TRUE DETECTIVE Fan-Made Shirt Identifies With Rapist Murderer Yellow King
The good news is that, as of this writing, zero shirts bearing the above image have been sold.
The shirt above says "I Am The Yellow King," a reference to the popular (and concluding this weekend) HBO show True Detective. The Yellow King is at the center of a decade-spanning mystery, one that involves rape, murder and child kidnapping and molestation. All, it seems, perpetrated by or under the orders of The Yellow King. So what you're looking at here is a shirt that self-identifies with a ritualistic rapist and murderer.
Fandom's weird. I've always felt that. I come from horror fandom, and that's a world where we regularly lionize serial killers whose body counts approach genocide. It's a strange thing, and it's a fine line, but most of the horror icons operate either in semi-cartoonish worlds or operate as some sort of righteous hand of god. Jason Voorhees kills teens who break the rules, and so his appeal is being the enforcer. Freddy Krueger or Pinhead work in bizarre, over the top worlds that are removed from reality. And even outside of horror we often root for the bad guy. Scarface isn't immortal because we want Tony Montana to lose. And Breaking Bad had us, against our own best instincts, feeling tense about Walter White's fate right up until the end. Crooks and killers have always been heroes.
But there are lines, and True Detective is on the other side of it. The great beloved bad guys have depth of character, and they have a flair. The Yellow King is not much of a character and he, so far, has no real style. He's like John Doe in Seven, a character who is empty, or Buffalo Bill, who is just totally creepy. We can be enthralled by these characters, we can be fascinated by them, but we're not necessarily identifying with them. And The Yellow King is hard to identify with because we simply haven't seen him (or we have and he hasn't been identified).
It's very likely that somebody who wanted to cash in on a popular thing made this shirt and didn't think deeply about the meaning of it, but that's actually troubling. True Detective is a show that is very much about how men treat women, and I think in the end we're going to see that Marty Hart lives on a continuum with The Yellow King, that both men abuse and mistreat women, just in different ways. If you don't see that True Detective is telling a story about damaged men and how they hurt others, you're either going to hate the show or you're going to like it for reasons that are really, really creepy to contemplate.
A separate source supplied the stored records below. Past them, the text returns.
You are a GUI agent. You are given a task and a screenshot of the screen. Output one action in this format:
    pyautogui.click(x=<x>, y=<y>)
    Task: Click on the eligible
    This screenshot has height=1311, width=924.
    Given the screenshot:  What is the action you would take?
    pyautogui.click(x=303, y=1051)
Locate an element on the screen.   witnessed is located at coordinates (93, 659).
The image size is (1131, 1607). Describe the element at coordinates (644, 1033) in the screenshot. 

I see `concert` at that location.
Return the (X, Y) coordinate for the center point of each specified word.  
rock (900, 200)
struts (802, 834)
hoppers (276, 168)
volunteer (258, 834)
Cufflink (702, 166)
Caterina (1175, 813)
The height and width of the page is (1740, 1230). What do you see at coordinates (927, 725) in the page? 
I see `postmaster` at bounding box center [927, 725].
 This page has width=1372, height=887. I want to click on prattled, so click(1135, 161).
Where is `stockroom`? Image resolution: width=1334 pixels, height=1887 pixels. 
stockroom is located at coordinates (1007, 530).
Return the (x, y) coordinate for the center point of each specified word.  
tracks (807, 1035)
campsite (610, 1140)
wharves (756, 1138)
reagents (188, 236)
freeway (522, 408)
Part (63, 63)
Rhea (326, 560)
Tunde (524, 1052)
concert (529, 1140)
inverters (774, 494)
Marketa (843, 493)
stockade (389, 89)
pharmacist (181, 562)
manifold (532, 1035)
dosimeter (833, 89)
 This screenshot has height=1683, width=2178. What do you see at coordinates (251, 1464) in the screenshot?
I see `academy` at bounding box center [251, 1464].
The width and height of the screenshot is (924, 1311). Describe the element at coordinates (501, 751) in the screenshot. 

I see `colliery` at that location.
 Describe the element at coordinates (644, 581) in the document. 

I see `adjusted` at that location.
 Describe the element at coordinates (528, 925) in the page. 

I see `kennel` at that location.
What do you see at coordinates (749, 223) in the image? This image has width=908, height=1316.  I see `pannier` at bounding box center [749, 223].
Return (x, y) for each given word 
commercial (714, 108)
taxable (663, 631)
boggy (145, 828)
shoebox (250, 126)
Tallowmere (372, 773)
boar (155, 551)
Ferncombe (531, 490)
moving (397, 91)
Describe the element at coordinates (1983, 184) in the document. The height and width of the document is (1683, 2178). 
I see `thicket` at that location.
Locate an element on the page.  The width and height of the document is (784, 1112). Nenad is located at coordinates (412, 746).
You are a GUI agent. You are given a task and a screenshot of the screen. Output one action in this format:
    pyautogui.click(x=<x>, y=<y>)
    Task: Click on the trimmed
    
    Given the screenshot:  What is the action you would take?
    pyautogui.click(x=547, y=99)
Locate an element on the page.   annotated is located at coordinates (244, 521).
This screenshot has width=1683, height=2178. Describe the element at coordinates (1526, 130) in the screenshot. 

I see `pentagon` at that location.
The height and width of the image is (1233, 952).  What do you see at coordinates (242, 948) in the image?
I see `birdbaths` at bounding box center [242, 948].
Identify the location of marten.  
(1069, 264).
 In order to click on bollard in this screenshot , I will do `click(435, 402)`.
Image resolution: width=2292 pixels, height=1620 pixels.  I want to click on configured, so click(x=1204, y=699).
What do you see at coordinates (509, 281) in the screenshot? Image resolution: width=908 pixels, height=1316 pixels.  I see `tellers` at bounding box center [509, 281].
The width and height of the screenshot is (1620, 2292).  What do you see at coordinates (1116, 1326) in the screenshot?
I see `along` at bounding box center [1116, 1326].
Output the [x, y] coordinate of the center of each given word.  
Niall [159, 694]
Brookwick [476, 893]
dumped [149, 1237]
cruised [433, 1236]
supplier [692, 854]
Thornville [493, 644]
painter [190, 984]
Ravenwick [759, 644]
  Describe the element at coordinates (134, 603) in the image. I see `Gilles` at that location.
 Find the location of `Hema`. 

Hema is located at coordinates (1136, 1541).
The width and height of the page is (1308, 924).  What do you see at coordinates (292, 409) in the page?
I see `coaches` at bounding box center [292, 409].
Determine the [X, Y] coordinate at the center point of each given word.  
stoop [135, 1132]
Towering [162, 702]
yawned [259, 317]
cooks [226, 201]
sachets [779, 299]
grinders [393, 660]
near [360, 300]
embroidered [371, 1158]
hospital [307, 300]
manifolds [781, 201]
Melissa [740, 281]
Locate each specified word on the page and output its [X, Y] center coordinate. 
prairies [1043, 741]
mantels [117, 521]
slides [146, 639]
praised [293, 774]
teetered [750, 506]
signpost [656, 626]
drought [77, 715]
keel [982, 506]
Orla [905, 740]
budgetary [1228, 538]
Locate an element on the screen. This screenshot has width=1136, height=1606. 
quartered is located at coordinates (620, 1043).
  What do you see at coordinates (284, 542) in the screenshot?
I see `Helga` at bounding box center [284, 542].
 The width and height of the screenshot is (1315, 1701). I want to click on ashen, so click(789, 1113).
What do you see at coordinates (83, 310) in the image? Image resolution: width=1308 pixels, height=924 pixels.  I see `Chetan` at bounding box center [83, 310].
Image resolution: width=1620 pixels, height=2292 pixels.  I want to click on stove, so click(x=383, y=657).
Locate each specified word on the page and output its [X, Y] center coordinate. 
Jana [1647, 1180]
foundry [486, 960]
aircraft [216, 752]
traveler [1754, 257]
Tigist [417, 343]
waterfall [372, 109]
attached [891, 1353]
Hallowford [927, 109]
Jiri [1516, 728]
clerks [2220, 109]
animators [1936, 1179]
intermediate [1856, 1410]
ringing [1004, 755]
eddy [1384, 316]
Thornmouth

Sasha Stone of Awards Daily has talked on Twitter about reading comments from young men who think Marty is the hero of the show, and that his girlfriend had him trapped and did him wrong by going to his wife. It's okay to identify with Marty - we're all deeply flawed people and our flaws may be reflected in a character like that, especially one with such depth - but to misunderstand who Marty is and the relationships he has so profoundly speaks simply to unchecked misogyny.
Which brings us back to this shirt. The idea that someone could design and put up for sale a shirt that says "I Am The Yellow King" (obviously trying to play on the speculation about the identity of the killer, by the way) without thinking it through... it troubles me.
Like I said, at least nobody has bought one.
Lately I've been thinking a lot about the way movies and TV are consumed by people. There's stuff that's dark and twisted and fucked up - the stuff to which I've always been drawn - which I have always seen as obviously not promoting dark, twisted and fucked up thought processes. But it turns out that people will consume stuff however they want; no matter how smartly layered True Detective is, someone's always going to dig it for the wrong reasons. They're going to key into the stuff that's supposed to be sick, and they're going to key into it in the wrong way. They're going to side with the character who is clearly a mess. They're going to say Skyler is a bitch, you know?
But here's the thing: THERE'S NOTHING WE CAN DO ABOUT THIS. There will be some who find this sort of storytelling irresponsible because screwed up assholes will latch onto the wrong stuff. There re some who will say we should be protesting this kind of material, or even banning it. But these people will always latch onto the wrong part of something. They'll always find the creepiest way into a movie or a TV show. The only way to combat this is to talk about it - to have vigorous, smart discussions about Rust and Marty and what kind of men they are and what the show is saying about them. To analyse and yap about the stuff we consume. It's all part of the cycle - the world offers something to the artist who digests it into art which is then offered to the audience who digests it again and, perhaps, puts it back out into the world. So that's how we push back against the 'I Am The Yellow King' t-shirt.